Friday – Transmission Electron Microscopy
Today, we decided to take a relatively easy day and focused on doing transmission electron microscopy of some samples. Once again, this is an expensive piece of equipment that I was not allowed to use, but I learned a lot about its functionality from just watching Clark use it. To prepare TEM samples, they have to be made extremely thin, typically less than 100 nm thin to allow electrons to pas through it. Then, they are stained with heavy metal salts, such as uranyl formate (this part was done by Clark as there is alpha radiation involved), as these metals scatter electrons effectively due to their large nucleuses. The electron microscope uses an electron gun to produce a beam of electrons, and this beam is typically generated by heating a tungsten filament or using a field emission gun, which emits electrons when a strong electric field is applied. The electron beam is then focused and directed onto the sample using a series of electromagnetic lenses, which function similarly to glass lenses in light microscopes but use magnetic fields to manipulate the electron beam. The first lens, called the condenser lens, concentrated the electron beam onto the sample. As the electron beam passes through the thin sample, electrons are scattered by atoms in the sample, and the degree of this scattering depends on the density and thickness of the sample as well as the atomic number of the elements present. Areas where more electrons are scattered appear darker in the final image, while areas with less scattering appear lighter, thus creating a contrast that reveals the internal structure of the sample. After passing through the sample, the electron beam is focused by an objective lens to form an initial magnified images. The final image can be observed directly on the screen or captured digitally for further analysis. These images are then analyzed to study the fine details of the sample’s structure, including atomic arrangements, crystallographic information, and even potential defects.
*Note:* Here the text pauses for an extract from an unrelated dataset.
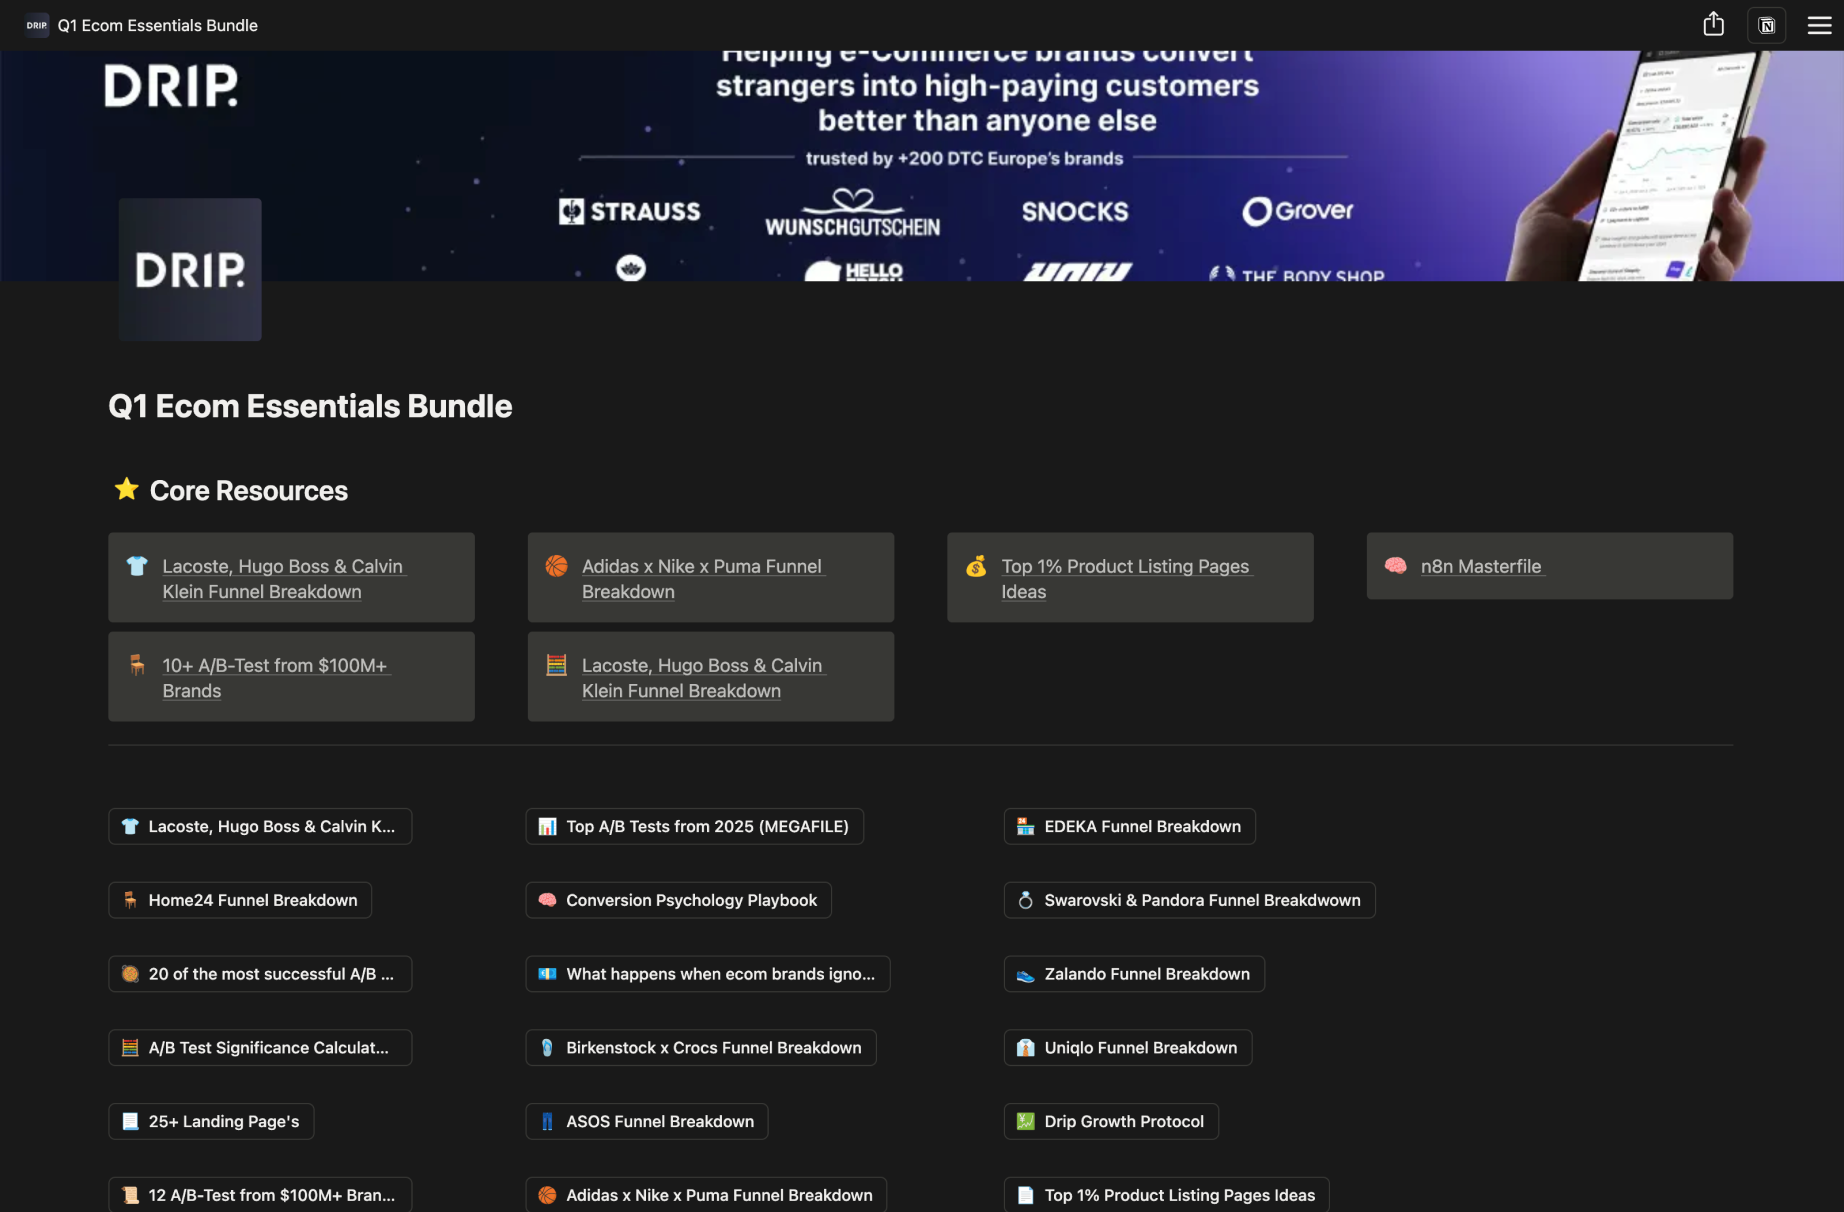Viewport: 1844px width, 1212px height.
Task: Open Drip Growth Protocol page
Action: pos(1123,1122)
All of this TEM process was done in a dark room. We got great, visible results for the first grid (we analyzed four) but the rest seemed as if the staining was poor because it was grainy and unclear. Nevertheless, this is how science works, and not every experiment is a success-we will just remake the samples and repeat this process. We already plan on adding detergent and adjusting the pH of the samples (lowering it) to see if that changes anything.
^ The clear image for TEM.
^ Clark, Andy, and I in the TEM room.
^ What it looks like when focusing the microscope.
Overall, this week was a very productive week and I gained a lot more insight into the project and overall day-to-day lab procedures. Moreover, as a high schooler, this internship is really helping me understand what I want to do in the future. I’m now thinking of creating some sort of start-up to propel environmental causes forward, just like how Clark did this entire project to determine how dinoRNAVs impact the health of Symbiodiniaceae, a key coral symbiont. There are hundreds if not thousands of people working on various vaccines and health treatments–which are extremely important–but in the process, we have neglected the health of our planet and environment as a whole, which I want to focus my career on changing.